EVEN at home the tour faced strong opposition from the Central Board for the Protection of Aborigines in Victoria, which feared that the Aboriginal players would struggle to survive the dismal English weather – as we shall see, one of the 13 did not go home alive.

Charles Lawrence got round the opprobrium by smuggling the players from Victoria into Sydney, where they boarded a wool-carrying clipper bound for the UK on February 8, 1868.

Former Australian test cricketer Ashley Mallett, author of a book about the tour, Lords’ Dreaming, told the BBC he didn’t believe the players were coerced.

He said: “The players would have been happy for all the attention. In Australia at that time, Aboriginal people were treated very badly. Racism was rife.”

As it was in London...The Times thundered on their arrival that the visitors were “a travestie upon cricketing at Lord’s” and were “the conquered natives of a convict colony.”

Reporting on the first match The Times was a little less condemnatory but nevertheless condescending: “Having been brought up in the bush to agricultural pursuits under European settlers, they are perfectly civilised and are quite familiar with the English language.”

Ditto The Telegraph: “Although several of them are native bushmen, and all are as black as night, these Indian fellows are to all intents and purposes, clothed and in their right minds.”

BUT THEY WON OVER THE SCEPTICS?

INDEED. They lost their first five matches but by the end of the tour they had won 14, lost 14, and had the better of the home sides in most of the drawn matches.

They were a hit with the public everywhere they went because their cricket improved and they gave demonstrations of activities such as boomerang throwing.

The Sporting Life of May, 1868, reported that they “gave great satisfaction to a critical coterie of spectators” and added: “They are the first Australian natives who have visited this country on such a novel expedition, but it must not be inferred they that they are savages.”
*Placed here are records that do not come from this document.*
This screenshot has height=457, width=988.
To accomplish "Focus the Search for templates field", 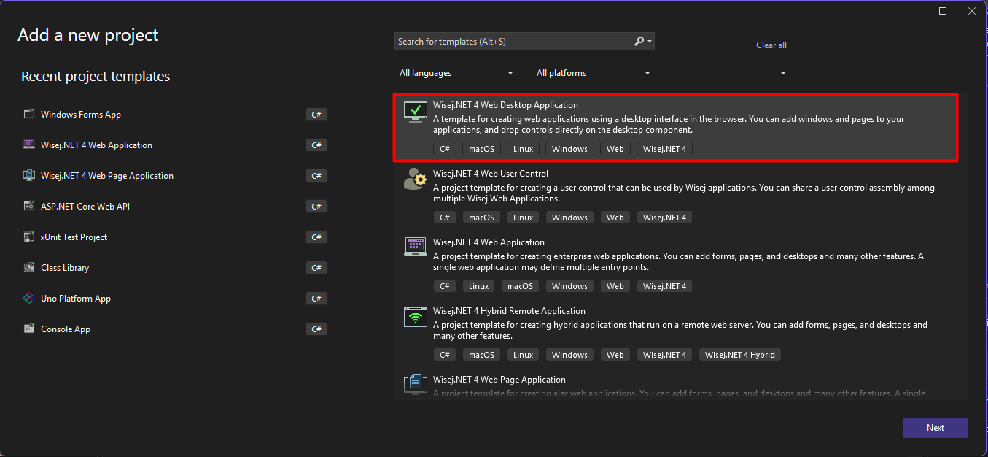I will click(510, 42).
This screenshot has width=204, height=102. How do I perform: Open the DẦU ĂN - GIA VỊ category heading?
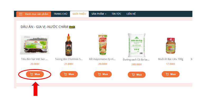[44, 27]
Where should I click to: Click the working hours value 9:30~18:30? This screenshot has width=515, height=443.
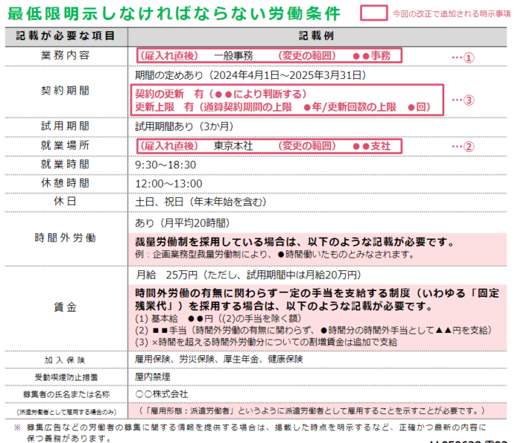click(166, 164)
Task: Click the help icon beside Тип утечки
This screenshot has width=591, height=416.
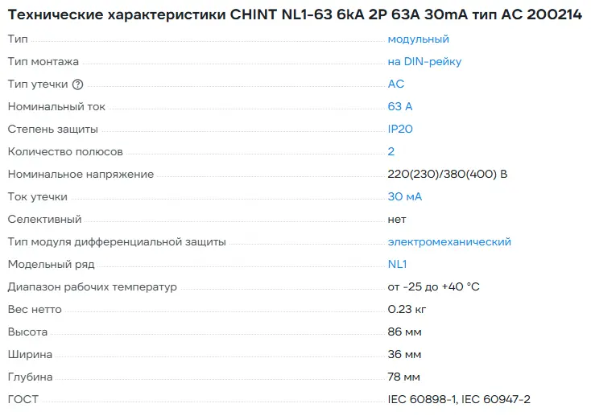Action: (x=78, y=84)
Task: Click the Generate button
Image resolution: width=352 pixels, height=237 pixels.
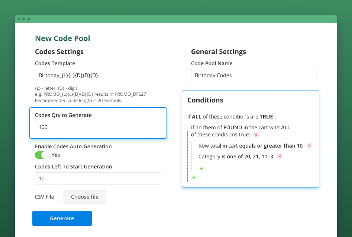Action: click(x=62, y=218)
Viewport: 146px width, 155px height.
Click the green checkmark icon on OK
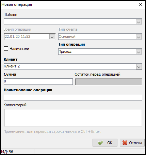coord(100,143)
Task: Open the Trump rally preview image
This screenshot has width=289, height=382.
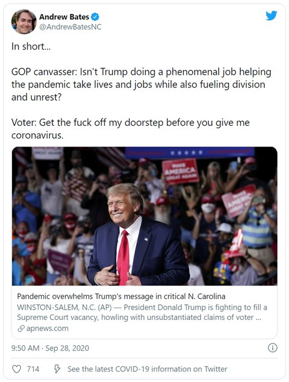Action: coord(145,216)
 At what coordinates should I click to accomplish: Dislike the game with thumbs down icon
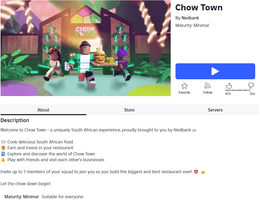pos(251,86)
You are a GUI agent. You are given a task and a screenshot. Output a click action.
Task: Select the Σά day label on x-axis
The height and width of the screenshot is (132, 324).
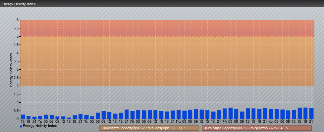[x=225, y=121]
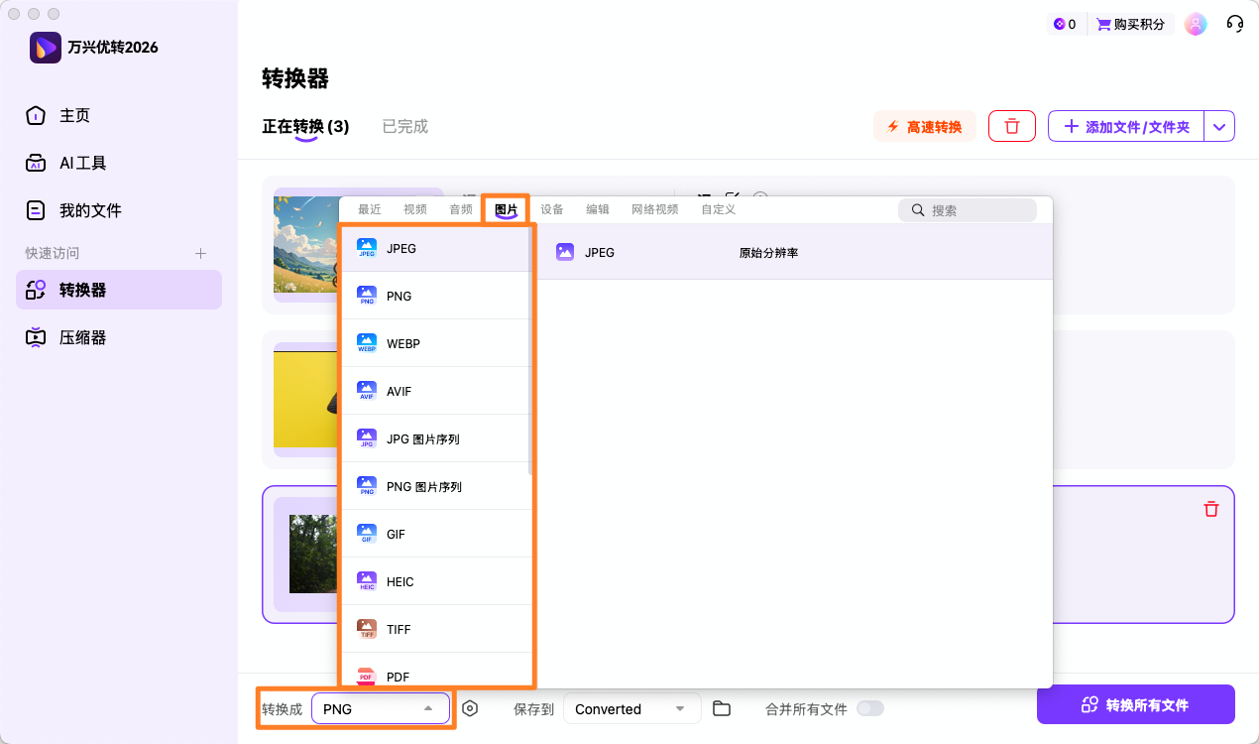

THEY WERE STRUCK BY TRAGEDY?

THEY were. One player, King Cole (Bripumyarrimin) died of tuberculosis and pneumonia.

GONE AND NOT FORGOTTEN?

EXACTLY. In 2002, the Aboriginal XI was inducted into the Sport Australia Hall of Fame. Also that year, a documentary film about the team titled A Fine Body of Gentlemen was broadcast. Sadly, Aborigines were effectively banned from cricket in 1869 and no-one of indigenous blood represented Australia until Jason Gillespie in 1996.